Colombie. L'actualité de la mobilisation sociale
  • ... Voir le pseudo

    09/05/2019

    En plus de l'échec des promesses électorales et d'un programme politique sans orientation programmatique, la première année de la présidence d'Iván Duque [son mandat a commencé en août 2018] en Colombie présente un autre trait distinctif: l'essor notable des conflits sociaux. Si l'on ajoute à cela les multiples revendications des étudiants universitaires et de divers groupes du secteur agricole – en particulier les mobilisations durant les premiers mois de son mandat. Ces dernières semaines, les manifestations des «indigènes» sont devenues tangibles. Elles ont particulièrement touché le sud-ouest du pays et le département du Cauca notamment (sud-ouest du pays, capitale Popayán). Ce département compte parmi les plus pauvres du pays et est l'une des régions les plus oubliées de la Colombie, à la fois en raison de décennies de violence [affrontements entre l'armée et les forces de la guérilla] et du désinvestissement parallèle du gouvernement.

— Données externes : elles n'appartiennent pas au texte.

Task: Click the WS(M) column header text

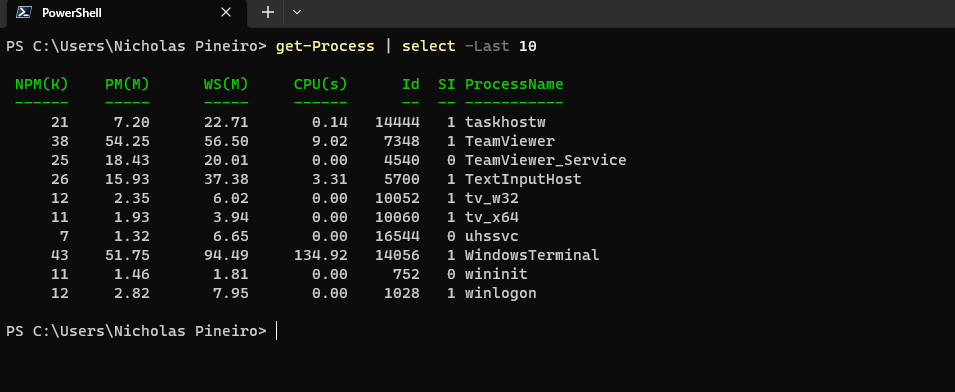Action: point(226,84)

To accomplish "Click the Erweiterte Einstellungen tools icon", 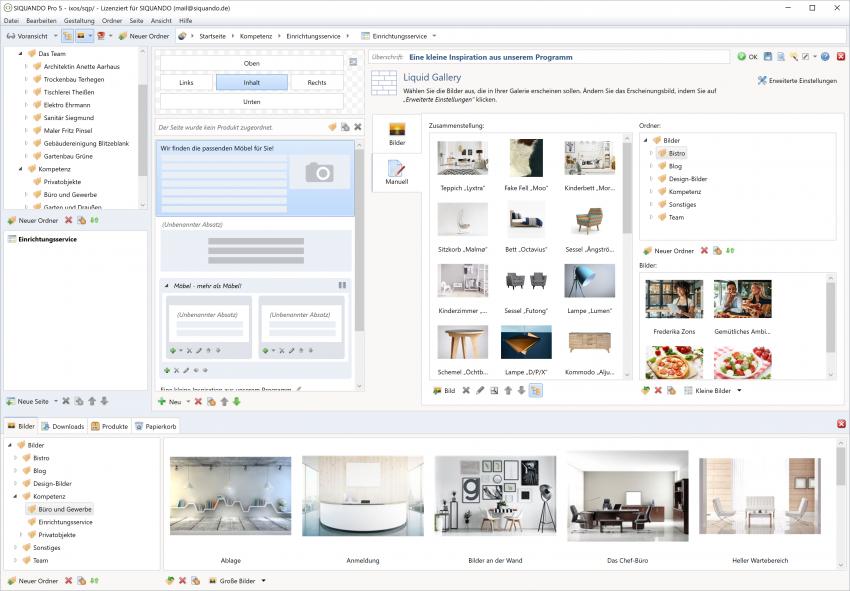I will pos(762,80).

    Ainsi, comme cela s'est produit en d'autres occasions, la protestation sociale a débouché sur un conflit qui, sans aucune négociation, a été réprimé par les forces armées colombiennes, faisant plusieurs morts, en plus de la fermeture de la route panaméricaine et du manque d'approvisionnement pour des milliers de personnes. Cependant, loin d'entamer des négociations, la protestation civile a été criminalisée, comme il est d'usage en Colombie, et il n'a pas fallu longtemps pour que les voix gouvernementales, mais aussi de certaines instances du pouvoir judiciaire, comme le Bureau du Procureur général, affirment que des dissidents des Forces armées révolutionnaires de Colombie (FARC) – région où opéraient traditionnellement le 6e Front ou le 8e Front – ou certaines structures de l'Armée nationale de libération (ELN) manipulaient ce conflit social. Malgré l'accent mis par l'ONU sur la nécessité formaliser les progrès [suite aux accords de paix] et de rechercher des échanges coopératifs pour apaiser le malaise du Conseil régional indigène du Cauca, la vérité est que tout progrès dans le dialogue exigerait des engagements qui, en tout état de cause, affecteraient considérablement le programme politique qu'Ivan Duque a mené jusqu'ici.